Membahas adegan-adegan berkesan, cukup banyak! Yang paling berkesan buat saya adalah saat Shirley tiba-tiba dipeluk oleh Dolores, dan wanita yang memeluknya itu mengucapkan terima kasih untuk surat-surat yang dikirimkan. WOW! Sangat menyentuh. Tingkat kepekaan Dolores mampu menduga kejanggalan yang terjadi. Dari sisi cerita, sebetulnya masih banyak yang bisa digali dari cerita yang sebetulnya berasal dari perjalanan 8 minggu. Tapi, jika kita concern dengan durasi yang sudah tersedia, saya sih merasa film ini sudah terbilang okay dari usaha kompresi ceritanya.
Sayangnya, saya cukup telat menyaksikan “Green Book,” karena menyaksikannya baru di awal Februari.

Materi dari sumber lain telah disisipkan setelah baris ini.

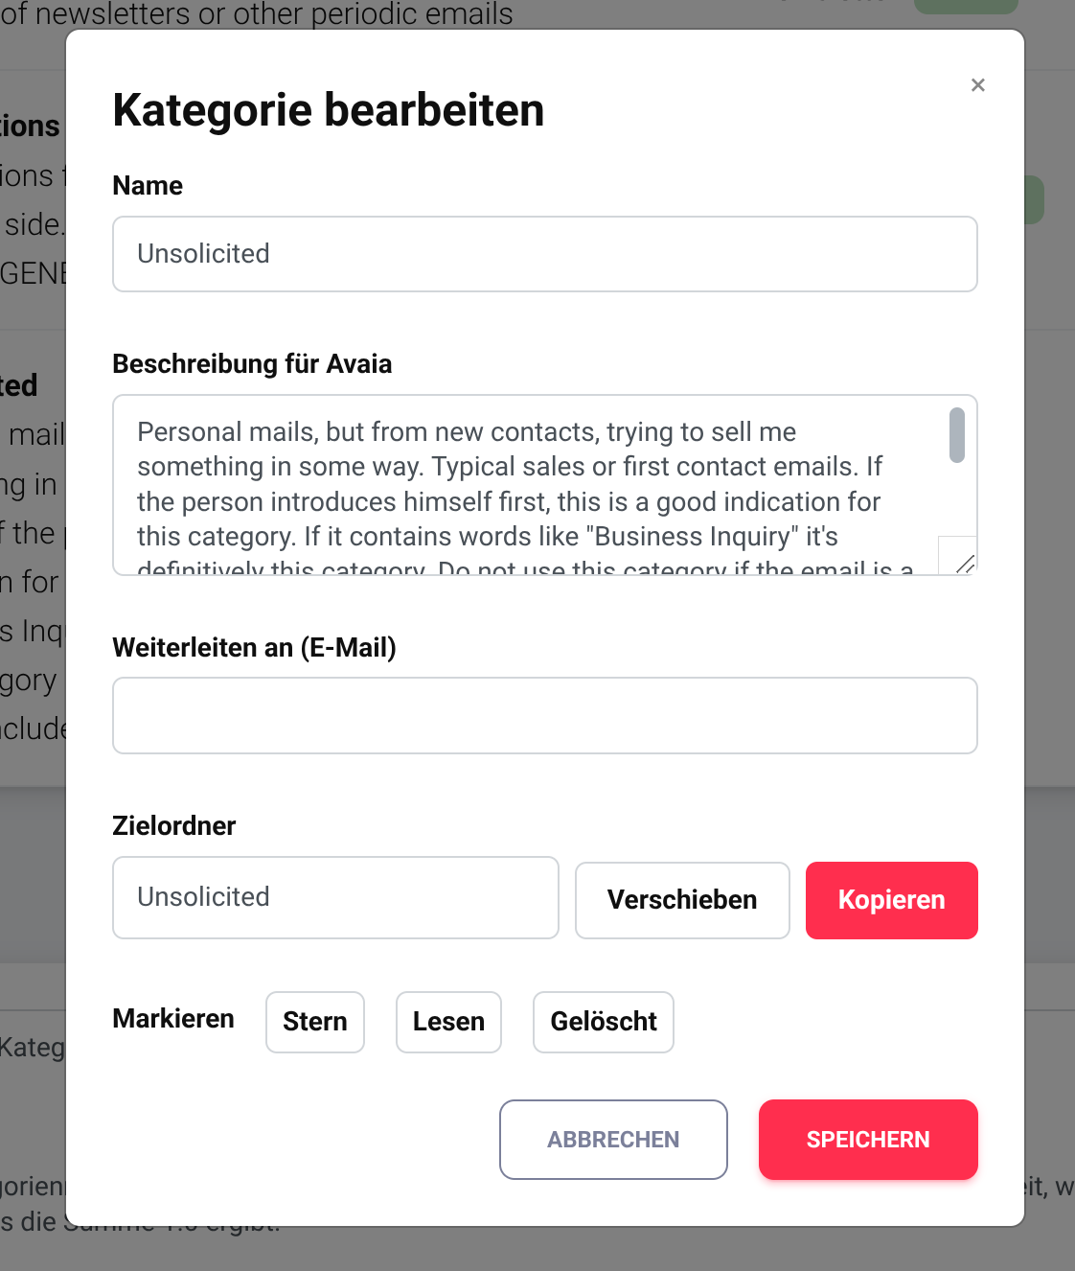Screen dimensions: 1075x1271
Task: Close the Kategorie bearbeiten dialog
Action: point(977,84)
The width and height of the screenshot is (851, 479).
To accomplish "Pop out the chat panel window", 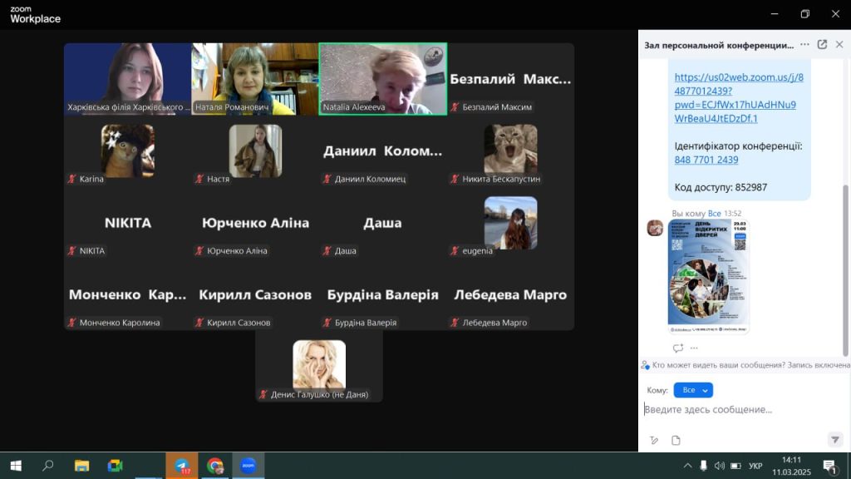I will pos(822,45).
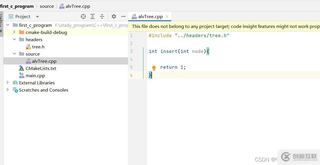This screenshot has height=165, width=320.
Task: Click the yellow lightbulb intention icon
Action: 154,68
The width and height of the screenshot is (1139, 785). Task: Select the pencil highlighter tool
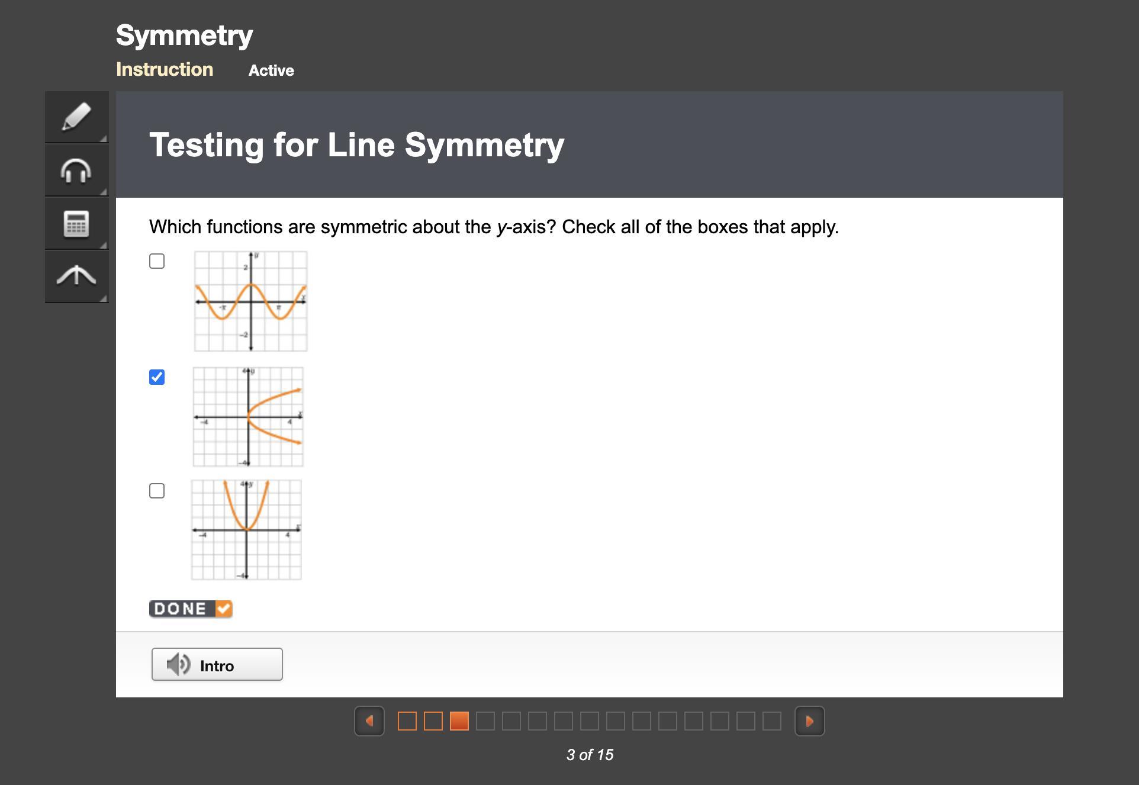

Ini merupakan salah satu favorit saya dari 2018, dan mungkin mengalahkan “Roma” ataupun “The Favourite,” dilihat jumlah pengulangan pemutaran film yang saya lakukan. Bicara mengenai judulnya, “Green Book” sendiri sebetulnya adalah sebuah buku panduan yang berisi dengan tempat-tempat yang bersahabat untuk para colored people.
Banyak memang yang menyebutnya sebagai pilihan film yang aman, dan terbukti, “Green Book” bisa memenangkan Best Picture di Academy Awards, serta 2 penghargaan lainnya: Supporting Actor dan Original Screenplay. Biarpun mendapat 5 nominasi saja, ternyata film ini sanggup mengalahkan “Roma,” “The Favourite,” ataupun “Bohemian Rhapsody” yang sudah banyak memboyong nominasi-nominasi dan menjadi favorit dari ajang-ajang sebelumnya. Film ini juga memecah rantai film-film Best Picture yang memiliki rating R selama 6 tahun terakhir. Film “The Artist” merupakan film dengan rating PG-13 terakhir sebelumnya.
“Green Book” membuka mata saya jika di masa segregrasi anda masih bisa melihat orang kulit hitam bisa memperkerjakan orang kulit putih. Apalagi disini orang kulit hitam melaksanakan perlawanan mereka yang terbilang damai, sesuatu yang patut diapresiasi. Mengutip kata Shirley di film ini, “You never win with violence. You only win when you maintain your dignity.” Terlepas dari kontra yang diterimanya saat ini, “Green Book” terlalu berkesan, film ini bisa berbicara dengan menyenangkan untuk latar situasi yang sangat mengancam. A great big story!